Pedro Lucio Olivera

Personal information
- Full name: Pedro Lucio Olivera
- Date of birth: 21 February 1953 (age 73)
- Place of birth: San Juan, Argentina
- Position: Goalkeeper

Senior career*
- Years: Team / Apps / (Gls)
- Deportivo San Juan
- Los Andes SJ
- 1970–1972: Desamparados
- 1973: Chacarita Juniors
- 1978–1979: Santiago Morning / 60 / (0)
- 1980: Unión Española / 13 / (0)
- 1981: O'Higgins / 15 / (0)
- 1982: Regional Atacama / 0 / (0)

Managerial career
- 1995: Fernández Vial
- Universidad de Belgrano
- 2001–2002: Fernández Vial

= Pedro Lucio Olivera =

Argentine football player and manager

Pedro Lucio Olivera (born 21 February 1953) is an Argentine former football goalkeeper and manager.

==Playing career==
Born in San Juan, Argentina, Olivera played for local clubs Deportivo San Juan, Los Andes and Desamparados in his homeland.
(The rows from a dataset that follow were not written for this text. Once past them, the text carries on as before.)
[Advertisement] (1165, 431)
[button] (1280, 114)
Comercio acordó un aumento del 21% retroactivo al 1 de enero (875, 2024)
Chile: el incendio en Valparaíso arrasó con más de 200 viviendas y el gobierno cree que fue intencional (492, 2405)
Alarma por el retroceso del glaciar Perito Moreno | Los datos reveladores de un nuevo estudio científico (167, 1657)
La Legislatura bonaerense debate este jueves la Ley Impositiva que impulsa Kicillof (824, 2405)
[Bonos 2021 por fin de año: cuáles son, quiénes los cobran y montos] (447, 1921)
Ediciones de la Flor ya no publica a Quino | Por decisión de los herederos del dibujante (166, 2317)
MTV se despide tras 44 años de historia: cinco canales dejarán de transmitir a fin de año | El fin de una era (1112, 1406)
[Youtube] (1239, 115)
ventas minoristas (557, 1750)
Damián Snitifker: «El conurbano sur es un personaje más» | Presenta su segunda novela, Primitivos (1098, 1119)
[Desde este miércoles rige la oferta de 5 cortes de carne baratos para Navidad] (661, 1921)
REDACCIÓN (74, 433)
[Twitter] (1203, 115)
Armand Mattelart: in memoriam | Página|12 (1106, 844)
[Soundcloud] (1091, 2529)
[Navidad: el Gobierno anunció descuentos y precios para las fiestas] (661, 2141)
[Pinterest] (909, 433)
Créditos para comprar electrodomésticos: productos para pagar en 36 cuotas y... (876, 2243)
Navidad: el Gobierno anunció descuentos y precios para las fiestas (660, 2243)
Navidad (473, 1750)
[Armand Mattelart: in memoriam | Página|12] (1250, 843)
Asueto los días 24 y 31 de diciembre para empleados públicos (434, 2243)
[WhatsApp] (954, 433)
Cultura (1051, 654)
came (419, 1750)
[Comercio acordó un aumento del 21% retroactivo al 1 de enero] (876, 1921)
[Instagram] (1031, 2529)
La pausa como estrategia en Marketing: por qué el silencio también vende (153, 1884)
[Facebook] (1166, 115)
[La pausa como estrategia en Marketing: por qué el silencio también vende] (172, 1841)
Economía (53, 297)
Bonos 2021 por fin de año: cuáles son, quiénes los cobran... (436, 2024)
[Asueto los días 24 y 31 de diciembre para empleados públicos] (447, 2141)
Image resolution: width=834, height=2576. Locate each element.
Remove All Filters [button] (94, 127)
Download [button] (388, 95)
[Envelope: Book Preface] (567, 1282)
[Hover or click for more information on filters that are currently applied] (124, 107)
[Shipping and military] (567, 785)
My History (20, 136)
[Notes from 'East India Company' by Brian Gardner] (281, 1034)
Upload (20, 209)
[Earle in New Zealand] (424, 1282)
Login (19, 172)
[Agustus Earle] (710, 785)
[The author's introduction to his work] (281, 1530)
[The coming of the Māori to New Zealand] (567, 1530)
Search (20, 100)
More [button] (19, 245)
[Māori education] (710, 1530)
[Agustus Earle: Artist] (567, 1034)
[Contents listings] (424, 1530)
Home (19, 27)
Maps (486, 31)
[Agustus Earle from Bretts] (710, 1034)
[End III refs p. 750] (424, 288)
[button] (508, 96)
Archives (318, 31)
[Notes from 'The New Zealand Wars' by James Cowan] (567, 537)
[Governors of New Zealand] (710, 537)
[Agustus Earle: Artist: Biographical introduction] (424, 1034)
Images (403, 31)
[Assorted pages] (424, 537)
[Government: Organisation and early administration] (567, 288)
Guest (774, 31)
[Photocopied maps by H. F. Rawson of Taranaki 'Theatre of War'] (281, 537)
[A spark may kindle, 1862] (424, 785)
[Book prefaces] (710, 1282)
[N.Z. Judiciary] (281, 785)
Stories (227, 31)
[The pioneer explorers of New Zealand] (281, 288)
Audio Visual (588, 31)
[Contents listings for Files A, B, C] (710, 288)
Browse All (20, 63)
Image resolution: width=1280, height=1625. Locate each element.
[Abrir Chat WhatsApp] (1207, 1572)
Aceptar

He also played for Chacarita Juniors.

Moving to Chile, Olivera spent seasons with Santiago Morning (1978–79), Unión Española (1980), O'Higgins (1981) and Regional Atacama (1982) in the top division.

==Coaching career==
Olivera led Chilean club Fernández Vial twice in 1995 and 2001–02. In 1995, he made possible the signing of his close friend and historical Argentine international forward, Mario Kempes, then retired.

In his homeland, he has also worked as coach for the former professional footballers' trade union and the Universidad de Belgrano.